- [Available data]
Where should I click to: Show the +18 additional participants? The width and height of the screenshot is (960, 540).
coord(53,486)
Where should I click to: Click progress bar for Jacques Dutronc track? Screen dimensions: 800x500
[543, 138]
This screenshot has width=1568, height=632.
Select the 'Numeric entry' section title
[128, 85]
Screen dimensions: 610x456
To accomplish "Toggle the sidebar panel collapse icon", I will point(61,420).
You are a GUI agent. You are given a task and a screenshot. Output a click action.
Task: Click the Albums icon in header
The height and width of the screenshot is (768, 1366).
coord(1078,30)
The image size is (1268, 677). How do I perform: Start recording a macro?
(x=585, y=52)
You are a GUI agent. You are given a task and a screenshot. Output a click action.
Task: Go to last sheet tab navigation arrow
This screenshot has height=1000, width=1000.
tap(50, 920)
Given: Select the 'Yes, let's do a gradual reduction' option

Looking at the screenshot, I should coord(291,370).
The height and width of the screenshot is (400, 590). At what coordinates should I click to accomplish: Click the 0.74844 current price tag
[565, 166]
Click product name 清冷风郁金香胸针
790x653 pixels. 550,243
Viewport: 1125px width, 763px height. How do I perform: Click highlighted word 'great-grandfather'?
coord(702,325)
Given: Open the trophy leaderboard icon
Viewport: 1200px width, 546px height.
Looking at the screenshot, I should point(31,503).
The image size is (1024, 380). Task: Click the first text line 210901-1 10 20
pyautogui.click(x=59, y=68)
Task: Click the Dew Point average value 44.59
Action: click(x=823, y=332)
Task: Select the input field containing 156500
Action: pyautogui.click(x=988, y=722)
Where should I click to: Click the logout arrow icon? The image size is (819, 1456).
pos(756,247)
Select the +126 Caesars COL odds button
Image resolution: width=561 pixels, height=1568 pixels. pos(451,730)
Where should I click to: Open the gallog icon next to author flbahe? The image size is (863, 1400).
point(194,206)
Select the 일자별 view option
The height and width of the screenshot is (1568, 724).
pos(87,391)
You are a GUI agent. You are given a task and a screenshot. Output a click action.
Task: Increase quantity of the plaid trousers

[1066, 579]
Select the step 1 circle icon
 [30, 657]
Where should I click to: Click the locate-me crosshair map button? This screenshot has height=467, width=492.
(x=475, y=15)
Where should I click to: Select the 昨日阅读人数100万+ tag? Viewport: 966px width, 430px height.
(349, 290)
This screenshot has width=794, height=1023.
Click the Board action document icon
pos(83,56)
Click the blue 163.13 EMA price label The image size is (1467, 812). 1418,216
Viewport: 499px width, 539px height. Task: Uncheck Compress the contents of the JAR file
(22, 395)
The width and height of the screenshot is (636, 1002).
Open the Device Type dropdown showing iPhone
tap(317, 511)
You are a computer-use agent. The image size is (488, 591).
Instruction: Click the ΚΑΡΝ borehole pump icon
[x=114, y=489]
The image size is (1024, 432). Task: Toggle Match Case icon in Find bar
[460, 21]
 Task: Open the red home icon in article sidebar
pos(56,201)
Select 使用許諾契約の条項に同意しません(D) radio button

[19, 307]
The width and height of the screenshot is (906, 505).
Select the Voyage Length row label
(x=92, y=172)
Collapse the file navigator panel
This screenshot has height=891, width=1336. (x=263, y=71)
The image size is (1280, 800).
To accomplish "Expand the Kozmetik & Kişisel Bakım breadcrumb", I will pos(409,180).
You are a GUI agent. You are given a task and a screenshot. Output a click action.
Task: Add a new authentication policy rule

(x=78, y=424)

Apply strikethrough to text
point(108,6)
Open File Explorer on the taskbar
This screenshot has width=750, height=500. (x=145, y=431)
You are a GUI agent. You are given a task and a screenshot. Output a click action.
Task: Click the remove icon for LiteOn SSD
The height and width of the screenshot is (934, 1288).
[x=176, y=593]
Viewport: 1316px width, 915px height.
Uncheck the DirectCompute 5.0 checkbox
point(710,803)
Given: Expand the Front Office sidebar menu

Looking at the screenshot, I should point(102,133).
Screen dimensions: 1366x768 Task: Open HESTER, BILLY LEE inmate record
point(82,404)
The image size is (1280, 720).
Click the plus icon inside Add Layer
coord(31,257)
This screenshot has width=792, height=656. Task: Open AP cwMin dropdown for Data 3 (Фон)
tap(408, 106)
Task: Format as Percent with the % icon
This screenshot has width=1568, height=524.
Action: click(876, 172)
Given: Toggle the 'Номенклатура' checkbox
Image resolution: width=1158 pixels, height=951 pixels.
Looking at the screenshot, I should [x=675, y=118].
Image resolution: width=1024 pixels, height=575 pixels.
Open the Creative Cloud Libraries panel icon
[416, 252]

- [Task directions] Every record above is to be restated exactly as it reads.

- [Worked solution]
Where should I click to: Show the +18 additional participants? The width and height of the screenshot is (960, 540).
coord(53,486)
Where should I click to: Click progress bar for Jacques Dutronc track? Screen dimensions: 800x500
[543, 138]
This screenshot has width=1568, height=632.
Select the 'Numeric entry' section title
[128, 85]
Screen dimensions: 610x456
To accomplish "Toggle the sidebar panel collapse icon", I will point(61,420).
You are a GUI agent. You are given a task and a screenshot. Output a click action.
Task: Click the Albums icon in header
The height and width of the screenshot is (768, 1366).
coord(1078,30)
The image size is (1268, 677). How do I perform: Start recording a macro?
(x=585, y=52)
You are a GUI agent. You are given a task and a screenshot. Output a click action.
Task: Go to last sheet tab navigation arrow
This screenshot has height=1000, width=1000.
tap(50, 920)
Given: Select the 'Yes, let's do a gradual reduction' option

Looking at the screenshot, I should coord(291,370).
The height and width of the screenshot is (400, 590). At what coordinates should I click to accomplish: Click the 0.74844 current price tag
[565, 166]
Click product name 清冷风郁金香胸针
790x653 pixels. 550,243
Viewport: 1125px width, 763px height. How do I perform: Click highlighted word 'great-grandfather'?
coord(702,325)
Given: Open the trophy leaderboard icon
Viewport: 1200px width, 546px height.
Looking at the screenshot, I should point(31,503).
The image size is (1024, 380). Task: Click the first text line 210901-1 10 20
pyautogui.click(x=59, y=68)
Task: Click the Dew Point average value 44.59
Action: click(x=823, y=332)
Task: Select the input field containing 156500
Action: pyautogui.click(x=988, y=722)
Where should I click to: Click the logout arrow icon? The image size is (819, 1456).
pos(756,247)
Select the +126 Caesars COL odds button
Image resolution: width=561 pixels, height=1568 pixels. pos(451,730)
Where should I click to: Open the gallog icon next to author flbahe? The image size is (863, 1400).
point(194,206)
Select the 일자별 view option
The height and width of the screenshot is (1568, 724).
pos(87,391)
You are a GUI agent. You are given a task and a screenshot. Output a click action.
Task: Increase quantity of the plaid trousers

[1066, 579]
Select the step 1 circle icon
 [30, 657]
Where should I click to: Click the locate-me crosshair map button? This screenshot has height=467, width=492.
(x=475, y=15)
Where should I click to: Select the 昨日阅读人数100万+ tag? Viewport: 966px width, 430px height.
(349, 290)
This screenshot has width=794, height=1023.
Click the Board action document icon
pos(83,56)
Click the blue 163.13 EMA price label The image size is (1467, 812). 1418,216
Viewport: 499px width, 539px height. Task: Uncheck Compress the contents of the JAR file
(22, 395)
The width and height of the screenshot is (636, 1002).
Open the Device Type dropdown showing iPhone
tap(317, 511)
You are a computer-use agent. The image size is (488, 591).
Instruction: Click the ΚΑΡΝ borehole pump icon
[x=114, y=489]
The image size is (1024, 432). Task: Toggle Match Case icon in Find bar
[460, 21]
 Task: Open the red home icon in article sidebar
pos(56,201)
Select 使用許諾契約の条項に同意しません(D) radio button

[19, 307]
The width and height of the screenshot is (906, 505).
Select the Voyage Length row label
(x=92, y=172)
Collapse the file navigator panel
This screenshot has height=891, width=1336. (x=263, y=71)
The image size is (1280, 800).
To accomplish "Expand the Kozmetik & Kişisel Bakım breadcrumb", I will pos(409,180).
You are a GUI agent. You are given a task and a screenshot. Output a click action.
Task: Add a new authentication policy rule

(x=78, y=424)

Apply strikethrough to text
point(108,6)
Open File Explorer on the taskbar
This screenshot has width=750, height=500. (x=145, y=431)
You are a GUI agent. You are given a task and a screenshot. Output a click action.
Task: Click the remove icon for LiteOn SSD
The height and width of the screenshot is (934, 1288).
[x=176, y=593]
Viewport: 1316px width, 915px height.
Uncheck the DirectCompute 5.0 checkbox
point(710,803)
Given: Expand the Front Office sidebar menu

Looking at the screenshot, I should point(102,133).
Screen dimensions: 1366x768 Task: Open HESTER, BILLY LEE inmate record
point(82,404)
The image size is (1280, 720).
Click the plus icon inside Add Layer
coord(31,257)
This screenshot has width=792, height=656. Task: Open AP cwMin dropdown for Data 3 (Фон)
tap(408, 106)
Task: Format as Percent with the % icon
This screenshot has width=1568, height=524.
Action: click(876, 172)
Given: Toggle the 'Номенклатура' checkbox
Image resolution: width=1158 pixels, height=951 pixels.
Looking at the screenshot, I should [x=675, y=118].
Image resolution: width=1024 pixels, height=575 pixels.
Open the Creative Cloud Libraries panel icon
[416, 252]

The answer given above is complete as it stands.